November 18th, 2010 / 10:40 am
Events

A REPORT: PEN USA / JAMES SALTER / PLAYBOY

I was in a thrift store buying some clothes last week and under the counter I saw a stack of old Playboy magazines. Although it’s hardly possible to be an adult in America and not have at least a passing acquaintance with hardcore pornography, I realized I couldn’t remember ever having looked inside an actual copy of Playboy. So for $5 I bought the copy on top of the stack, the June 1973 issue featuring Marilyn Cole, playmate of the year, with fiction by Joyce Carol Oates, Robert McNear, and George MacDonald Fraser (yes, the issue contains three short stories).

where is she now?

I haven’t read anything in it yet. I leafed through it and found a relatively tame pictorial, all golden light and modest pubic hair. Also some tone-deaf comics (post-coital woman: “I guess this means I’m not very convincing when I say no”) and lame, topical ad slogans (“the men’s lib watch”). I may never open it again. But I like having it, a quaint yet iconic artifact with a warm, self-satisfied aura.

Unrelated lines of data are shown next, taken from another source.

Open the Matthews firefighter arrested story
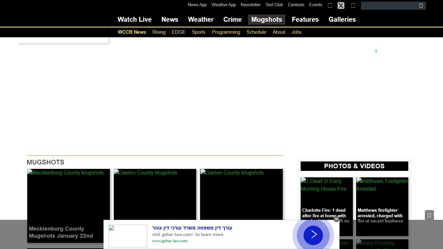 [382, 201]
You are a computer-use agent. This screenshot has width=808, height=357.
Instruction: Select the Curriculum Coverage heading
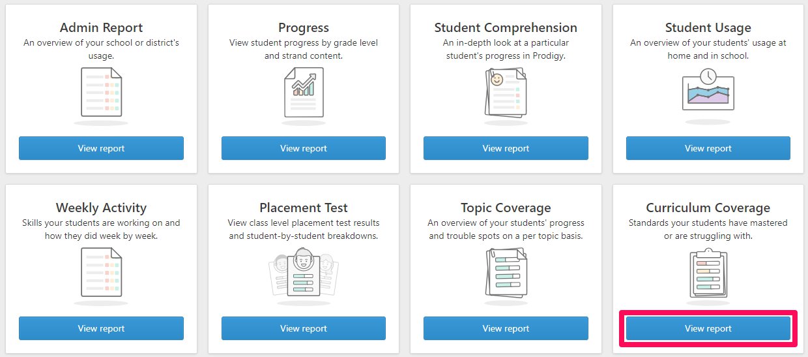(708, 208)
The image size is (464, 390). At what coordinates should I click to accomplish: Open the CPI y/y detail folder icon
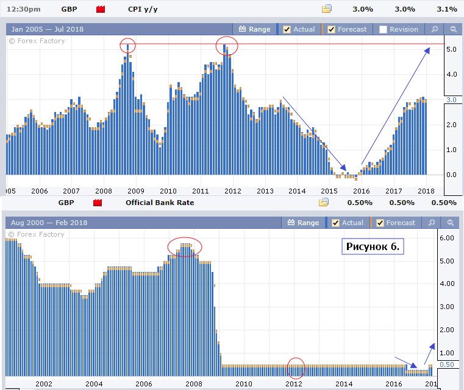(327, 9)
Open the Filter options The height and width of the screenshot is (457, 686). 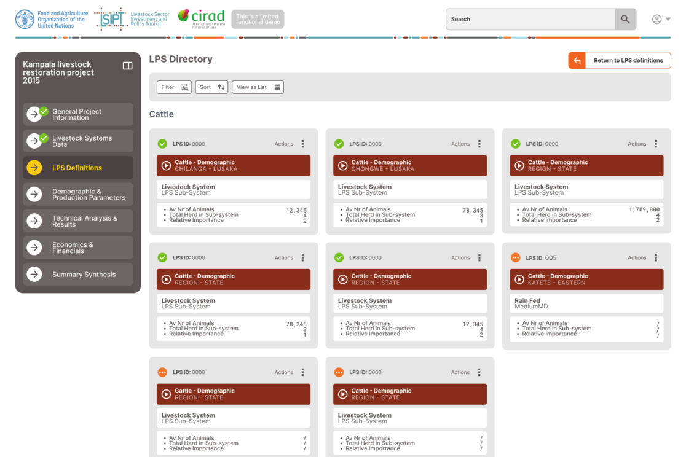tap(174, 87)
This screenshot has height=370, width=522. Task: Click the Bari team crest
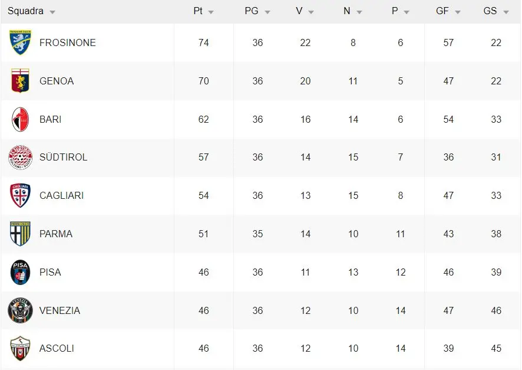(x=20, y=119)
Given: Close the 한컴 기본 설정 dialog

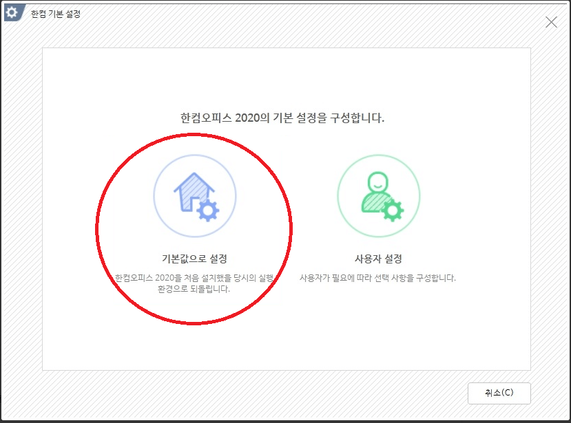Looking at the screenshot, I should (551, 21).
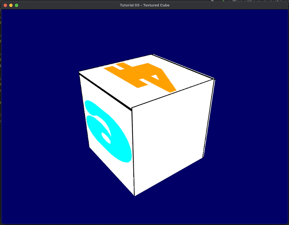Click the background area above the cube
This screenshot has width=289, height=225.
[x=145, y=29]
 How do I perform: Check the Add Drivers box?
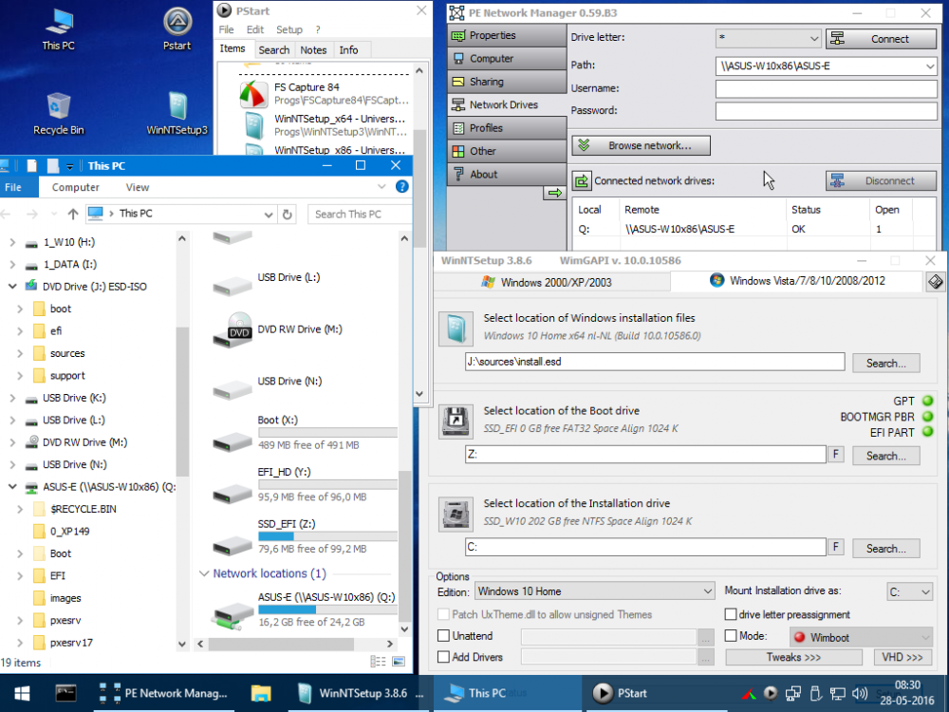click(x=443, y=656)
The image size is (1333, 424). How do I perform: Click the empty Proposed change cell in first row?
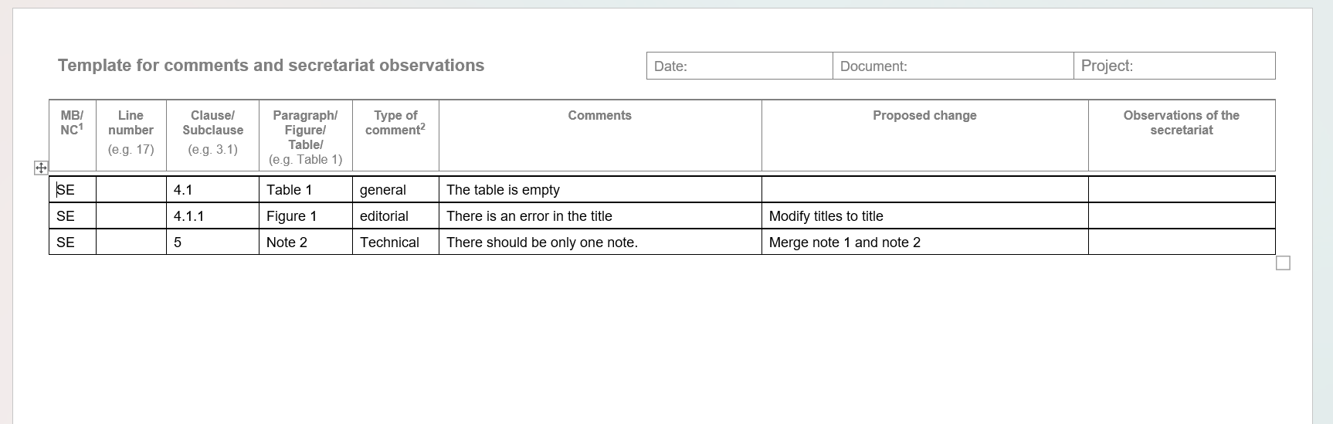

A few days ago, a friend asked if I wanted to go to the PEN USA awards. Knowing absolutely nothing about the year’s nominees or awards, I said I’d love to. It was last night. I got in a car accident on the way (not at fault), but everything was fine, no harm no foul. The first person I recognized at the awards was James Salter, who I love. I’d recently reread his extraordinary Paris Review interview. (“Salter at one point estimated that he has had eighty-seven hundred martinis in his life.”) A collection of his letters with Robert Phelps, Memorable Days, came out this summer and is lovely. Dusk, his first short story collection, was also just re-released by Modern Library. He said he and his wife Kay had flown out just for this event, at which point I realized that he was one of the evening’s two main honorees. The other was Hugh Hefner.

Hefner was to get an Award of Honor and a First Amendment Award. Old issues of Playboy were being auctioned off. Some for a lot of money. I wondered if mine was worth a lot of money. (It isn’t.) Hefner was a gravitational presence in the room. Everybody who spoke mentioned him. All these men seemed giddy that they were in a room with “Hef” (who wore a black suit with a red shirt and was accompanied everywhere by his two blonde girlfriends and his bodyguards). None of the women did, except one smart and lovely woman who said, “Hef is here… oh God, how do I get his attention? I just want to be a Playmate,” as if she were joking, except secretly I think she wasn’t joking. I went to the bathroom and was at the urinal and Hefner came in, bringing to three the number of famous men I have urinated near (the other two being Martin Amis and James Frey). The bodyguards came in, too. It made me nervous.

Hefner photo courtesy his twitter feed

Hefner tweeted while there. James Salter didn’t. Victor Lodato’s Mathilda Savitch won the award for fiction. Peter Blake, a TV writer/producer, connector, and person-who-seems-to-be-everywhere, won the teleplay award for an episode of House (along with Hefner and Salter, he was the only award recipient with the good sense to keep his speech short). Walter Kirn accepted an award on behalf of the screenwriters of Up in the Air. His speech wasn’t short, but it was funny.

Then Matthew Weiner of Mad Men introduced James Salter. Hefner may have the gravitational force of fame, but Salter has the gravitas. He was receiving a lifetime achievement award. He said, “Lifetime achievement award? You’re probably thinking, just in the nick of time.” He is 85. “But I’m working on a new novel. And I think it’s pretty good. Sometimes books by novelists in their later years are thin or unsurprising. But there’s a photo I keep above my desk, it’s of a race horse…” It is of Red Rum, he said, a horse whose youth was unremarkable, but who won the Grand National late in life–much older than most horses are when they win championships. “So it reminds me,” he said, “sometimes in old age you can still get into the winner’s circle.”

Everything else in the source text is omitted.